IA sedenta de água e energia ‘pede’ transparência, eficiência e expansão de infraestrutura

O consumo elevado de energia e água que a inteligência artificial exige está na base de preocupações ambientais. Perceba quais e as possíveis soluções.

 

A inteligência artificial (IA) tem entusiasmado cidadãos e empresas com as suas potencialidades. Contudo, no reverso da moeda, contam-se impactos ambientais relevantes, decorrentes do elevado uso de energia e água.
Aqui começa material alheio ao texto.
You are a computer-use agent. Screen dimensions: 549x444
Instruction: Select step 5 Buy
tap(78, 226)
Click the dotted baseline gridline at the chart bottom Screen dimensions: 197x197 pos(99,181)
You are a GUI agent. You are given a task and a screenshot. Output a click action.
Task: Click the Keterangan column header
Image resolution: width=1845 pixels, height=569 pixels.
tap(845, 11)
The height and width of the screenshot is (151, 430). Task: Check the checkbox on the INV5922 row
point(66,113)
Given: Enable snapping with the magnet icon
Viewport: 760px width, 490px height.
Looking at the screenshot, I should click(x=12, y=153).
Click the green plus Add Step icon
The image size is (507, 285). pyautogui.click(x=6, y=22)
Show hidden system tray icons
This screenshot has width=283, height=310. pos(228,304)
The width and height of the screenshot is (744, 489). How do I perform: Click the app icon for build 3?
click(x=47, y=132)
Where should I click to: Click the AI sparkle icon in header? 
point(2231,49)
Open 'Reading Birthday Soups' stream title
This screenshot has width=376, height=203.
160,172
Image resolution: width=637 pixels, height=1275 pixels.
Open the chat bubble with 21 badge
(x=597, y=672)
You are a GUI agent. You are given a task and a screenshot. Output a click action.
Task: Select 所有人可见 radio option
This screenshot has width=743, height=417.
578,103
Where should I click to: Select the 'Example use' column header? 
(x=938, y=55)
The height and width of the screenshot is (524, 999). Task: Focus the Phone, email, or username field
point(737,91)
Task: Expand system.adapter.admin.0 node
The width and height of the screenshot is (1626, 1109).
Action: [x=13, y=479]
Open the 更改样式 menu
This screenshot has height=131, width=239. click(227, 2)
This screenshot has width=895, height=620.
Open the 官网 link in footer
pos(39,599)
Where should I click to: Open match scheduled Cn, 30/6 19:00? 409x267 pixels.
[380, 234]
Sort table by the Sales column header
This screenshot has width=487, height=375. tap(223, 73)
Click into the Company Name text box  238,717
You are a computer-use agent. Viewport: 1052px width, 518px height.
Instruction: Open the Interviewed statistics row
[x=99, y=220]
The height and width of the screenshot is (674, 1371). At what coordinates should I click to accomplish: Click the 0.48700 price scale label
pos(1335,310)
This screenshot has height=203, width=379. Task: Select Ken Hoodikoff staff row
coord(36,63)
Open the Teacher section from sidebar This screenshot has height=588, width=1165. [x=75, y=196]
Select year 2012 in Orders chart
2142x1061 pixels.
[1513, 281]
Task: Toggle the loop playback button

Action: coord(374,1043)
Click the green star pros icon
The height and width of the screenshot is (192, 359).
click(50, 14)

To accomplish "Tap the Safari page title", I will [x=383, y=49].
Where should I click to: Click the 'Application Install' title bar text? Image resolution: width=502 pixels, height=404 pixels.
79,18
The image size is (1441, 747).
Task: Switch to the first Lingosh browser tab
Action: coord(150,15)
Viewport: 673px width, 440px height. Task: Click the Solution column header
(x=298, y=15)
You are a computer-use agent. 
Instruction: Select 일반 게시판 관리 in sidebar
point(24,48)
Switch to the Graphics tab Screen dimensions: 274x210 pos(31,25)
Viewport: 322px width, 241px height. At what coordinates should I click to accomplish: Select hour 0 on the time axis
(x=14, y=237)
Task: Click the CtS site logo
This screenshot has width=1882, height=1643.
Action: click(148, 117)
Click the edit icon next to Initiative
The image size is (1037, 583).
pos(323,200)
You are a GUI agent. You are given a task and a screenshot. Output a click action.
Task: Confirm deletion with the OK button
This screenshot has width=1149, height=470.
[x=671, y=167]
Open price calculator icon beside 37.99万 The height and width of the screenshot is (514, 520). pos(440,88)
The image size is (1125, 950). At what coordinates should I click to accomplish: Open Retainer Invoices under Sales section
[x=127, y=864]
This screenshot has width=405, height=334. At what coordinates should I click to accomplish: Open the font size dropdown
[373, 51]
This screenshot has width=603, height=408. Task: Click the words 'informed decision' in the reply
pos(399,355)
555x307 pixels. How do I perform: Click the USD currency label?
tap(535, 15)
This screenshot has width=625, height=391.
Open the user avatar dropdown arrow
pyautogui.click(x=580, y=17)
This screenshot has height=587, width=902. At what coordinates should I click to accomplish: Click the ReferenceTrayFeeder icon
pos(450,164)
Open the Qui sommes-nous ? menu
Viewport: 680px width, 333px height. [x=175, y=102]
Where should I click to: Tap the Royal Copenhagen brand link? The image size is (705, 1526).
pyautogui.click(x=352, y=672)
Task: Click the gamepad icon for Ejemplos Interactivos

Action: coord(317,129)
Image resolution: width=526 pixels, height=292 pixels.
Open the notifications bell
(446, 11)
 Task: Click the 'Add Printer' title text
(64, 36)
Mais transparência no reporte, aceleração na expansão de redes elétricas e energia renovável, assim como a aposta em eficiência e em usos compatíveis com a transição verde são algumas das soluções apresentadas para colmatar estes riscos ambientais.

“Com a evolução e difusão da Inteligência Artificial Generativa, levantam-se uma série de questões ambientais, com foco principal na utilização de energia e de água para suportar as infraestruturas globais de data centers”, introduz Inês Faria, especialista em Conhecimento e Formação do BCSD Portugal. “A IA está a transformar a forma como vivemos e trabalhamos, mas essa evolução tem um custo ambiental que não pode ser ignorado”, reconhece, ainda, a Bandora, uma empresa portuguesa que desenvolve soluções de inteligência artificial para edifícios.

Emprestando números concretos ao problema, Pedro Miranda, fundador e CEO da Youdera, aponta que a pegada de carbono dos sistemas de IA era estimada entre 32,6 e 79,7 milhões de toneladas de dióxido de carbono em 2025 — aproximadamente o mesmo que a cidade de Nova Iorque naquele ano –, enquanto a pegada hídrica se estimava estar entre 312,5 e 764,6 mil milhões de litros. Neste último caso, o consumo é o equivalente ao consumo global anual de água engarrafada.

Para já, o Conselho Empresarial para o Desenvolvimento Sustentável (BCSD) mostra-se otimista: “O ponto de equilíbrio [no uso de IA] será um conjunto de decisões que ainda estamos a tempo de tomar”.

 

Energia fóssil chamada a contribuir

A Nordea aponta que a corrida à inteligência artificial “transformou-se silenciosamente em algo mais fundamental: uma corrida pela energia”.

Para ilustrar o volume de eletricidade requerido pelos centros de dados, o BCSD indica que fazer uma pergunta ao GPT-4o consome 40% mais energia do que uma pesquisa no Google. Hoje em dia, estes centros já consomem aproximadamente a mesma quantidade de eletricidade que a Alemanha e, até 2030, deverão consumir o dobro desse volume, aponta a Nordea Asset Management (AM), na voz de Thomas Sørensen, gestor encarregue da Global Climate and Environment Strategy.